We will not in this section discuss the way the sorting of the data stream is done, this is explained in the Features section, but we will discuss more technically how the task is performed.

The sorter worker receives the raw data buffer from the controller thread through a signal. It is received by the sortBuffer() method of the sorter class and the data stream is unpacked event by event following the data structure provided by the PicoQuant demo codes. The event is then handled depending of is type (real photon, overflow tag, markers). In standard PALS measurements only real photons and overflow events are expected so the case of marker events as been discarded.

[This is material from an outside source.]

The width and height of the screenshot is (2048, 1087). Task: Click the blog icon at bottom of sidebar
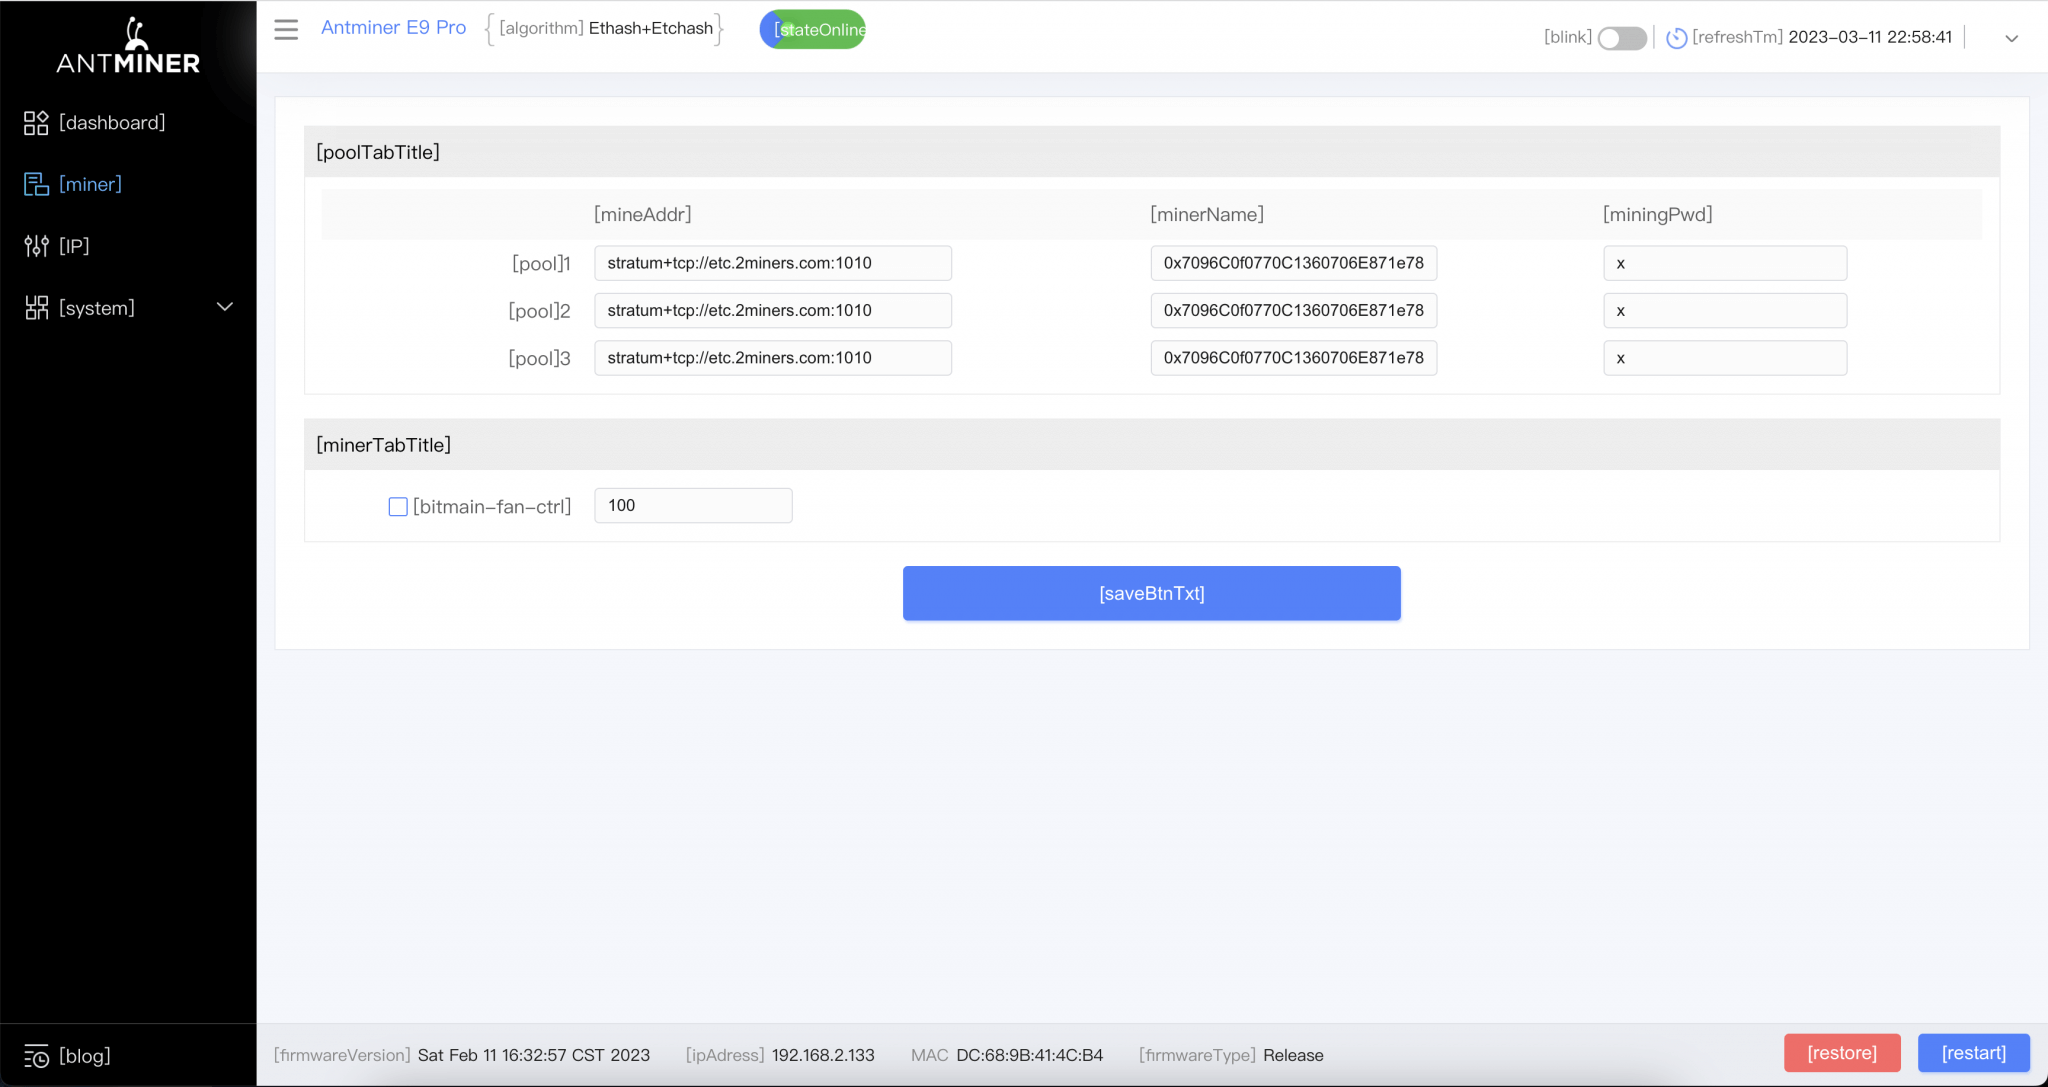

Instead of being written to files, as in the demo codes, the events are then filled into a deque of fixed length for later sorting. When the deque collection reaches its length limit, it is sorted in double/triple coincidence events and after that, only time differences between channels are kept into an array. A signal is at the same time emitted to update the display of the coincidence event numbers of the GUI.

At the end of an individual acquisition, the remaining events in the deque (if not full) are forced to the sorting algorithms to not loose any events. Then the whole time difference array is histogrammed and save to an output file. Before a new measurement is started, all relevant class attributes are reinitialized.